» Quoted text:

★ ★ ★ ★

[scikit-learn] Need Urgent help please in resolving JobLibMemoryError

Debabrata Ghosh mailfordebu at gmail.com
Fri Dec 9 06:03:30 EST 2016


Thanks Piotr for your feedback !

I did look into the sparkit-learn yesterday but couldn't locate the fact
that it contained RandomForestClassifier method in it. I would need to
request customer for downloading this for me as I don't have permission for
that. May I please get your possible help whether sparkit-learn will have
the following methods (corresponding to skikit learn):

1.sklearn.ensemble -> RandomForestClassifier

2.sklearn.cross_validation -> StratifiedKFold

3.sklearn.cross_validation -> train_test_split

Do we have a URl for sparkit-learn similar to skikit learn where all the
methods are listed

I have figured out that sparkit-learn needs to be downloaded from
https://pypi.python.org/pypi/sparkit-learn but apart from it does anything
else need to be downloaded.

Just wanted to check once before requesting my customer as otherwise it
would be a bit embarrassing.

Thanks again !

Cheers,

Debu

On Fri, Dec 9, 2016 at 3:37 PM, Piotr Bialecki <piotr.bialecki at hotmail.de>
wrote:

> Hi Debu,
>
> I have not worked with pyspark yet and cannot resolve your error,
> but have you tried out sparkit-learn?
> https://github.com/lensacom/sparkit-learn
>
> It seems to be a package combining pyspark with sklearn and it also has a
> RandomForest and other classifiers:
> (SparkRandomForestClassifier, https://github.com/lensacom/
> sparkit-learn/blob/master/splearn/ensemble/__init__.py)
>
>
> Greets,
> Piotr
>
> On 09.12.2016 10:56, Debabrata Ghosh wrote:
>
> Hi Piotr,
>                      Yes, I did use n_jobs = - 1 as well. But the code
> didn't run successfully. On my output screen , I got the following message
> instead of the JobLibMemoryError:
>
> 16/12/08 22:12:26 INFO YarnExtensionServices: In shutdown hook for
> org.apache.spark.scheduler.cluster.YarnExtensionServices$$anon$1 at 176b071d
> 16/12/08 22:12:26 INFO YarnHistoryService: Shutting down: pushing out 0
> events
> 16/12/08 22:12:26 INFO YarnHistoryService: Event handler thread stopping
> the service
> 16/12/08 22:12:26 INFO YarnHistoryService: Stopping dequeue service, final
> queue size is 0
> 16/12/08 22:12:26 INFO YarnHistoryService: Stopped: Service History
> Service in state History Service: STOPPED endpoint=
> <https://w3-01.ibm.com/tools/forms/ica/icaroute.nsf/bysrcall/ica201612786?OpenDocument>
> http://servername.com:8188/ws/v1/timeline/
> <http://toplxhdmp001.rails.rwy.bnsf.com:8188/ws/v1/timeline/>; bonded to
> ATS=false; listening=true; batchSize=3; flush count=17; current queue
> size=0; total number queued=52, processed=50; post failures=0;
> 16/12/08 22:12:26 INFO SparkContext: Invoking stop() from shutdown hook
> 16/12/08 22:12:26 INFO YarnHistoryService: History service stopped;
> ignoring queued event : [1481256746854]: SparkListenerApplicationEnd(14
> 81256746854)

★ ★ ★ ★

» Stored data:
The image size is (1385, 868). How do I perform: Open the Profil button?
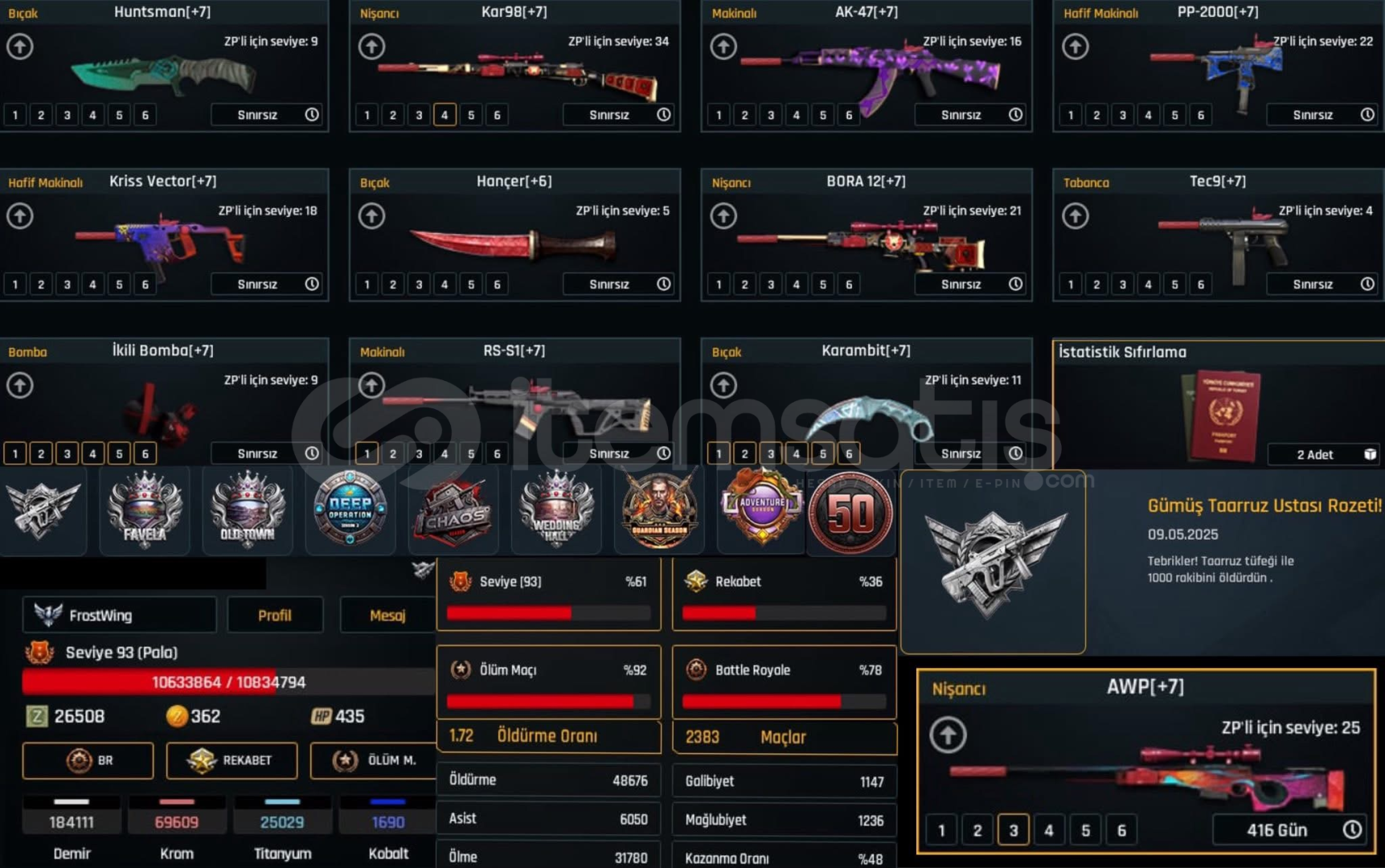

★ ★ ★ ★

» Directions:
**A)** For each statement below, say yes or no depending on whether it agrees with the JobLibMemoryError thread, and quote the words of the thread that decide it. (i) Piotr has worked with pyspark before. (ii) Debu has permission to download sparkit-learn himself. (iii) Debu ran the code with n_jobs set to -1.
**B)** In the JobLibMemoryError thread, what classifier in sparkit-learn does Piotr name as its RandomForest option?
**C)** Carry on the JobLibMemoryError mailing-list thread from the point where the text ends.

» Outputs in order:
**A)**
(i) No: "I have not worked with pyspark yet and cannot resolve your error"
(ii) No: "I would need to request customer for downloading this for me as I don't have permission for that."
(iii) Yes: "Yes, I did use n_jobs = - 1 as well."

**B)** SparkRandomForestClassifier.

**C)**
>
>                      Just to get you a background I am executing the
> scikit-learn Random Classifier using pyspark command. I am not getting what
> has gone wrong while using n_jobs = -1 and suddenly the program is shutting
> down certain services. Please can you suggest a remedy as I have been given
> the task to run this via pyspark itself.
>
>                       Thanks in advance !
>
> Cheers,
>
> Debu
>
> On Fri, Dec 9, 2016 at 2:48 PM, Piotr Bialecki <piotr.bialecki at hotmail.de>
> wrote:
>
>> Hi Debu,
>>
>> it seems that you run out of memory.
>> Try using fewer processes.
>> I don't think that n_jobs = 1000 will perform as you wish.
>>
>> Setting n_jobs to -1 uses the number of cores in your system.
>>
>>
>> Greets,
>> Piotr
>>
>>
>> On 09.12.2016 08:16, Debabrata Ghosh wrote:
>>
>> Hi All,
>>
>>                       Greetings !
>>
>>
>>
>> I am getting JoblibMemoryError while executing a scikit-learn
>> RandomForestClassifier code. Here is my algorithm in short:
>>
>>
>>
>> from sklearn.ensemble import RandomForestClassifier
>>
>> from sklearn.cross_validation import train_test_split
>>
>> import pandas as pd
>>
>> import numpy as np
>>
>> clf = RandomForestClassifier(n_estimators=5000, n_jobs=1000)
>>
>> clf.fit(p_input_features_train,p_input_labels_train)
>>
>>
>> The dataframe p_input_features contain 134 columns (features) and 5
>> million rows (observations). The exact *error message* is given below:
>>
>>
>> Executing Random Forest Classifier
>> Traceback (most recent call last):
>>   File "/home/user/rf_fold.py", line 43, in <module>
>>     clf.fit(p_features_train,p_labels_train)
>>   File "/var/opt/ lib/python2.7/site-packages/sklearn/ensemble/forest.py",
>> line 290, in fit
>>     for i, t in enumerate(trees))
>>   File "/var/opt/lib/python2.7/site-packages/sklearn/externals/joblib/parallel.py",
>> line 810, in __call__
>>     self.retrieve()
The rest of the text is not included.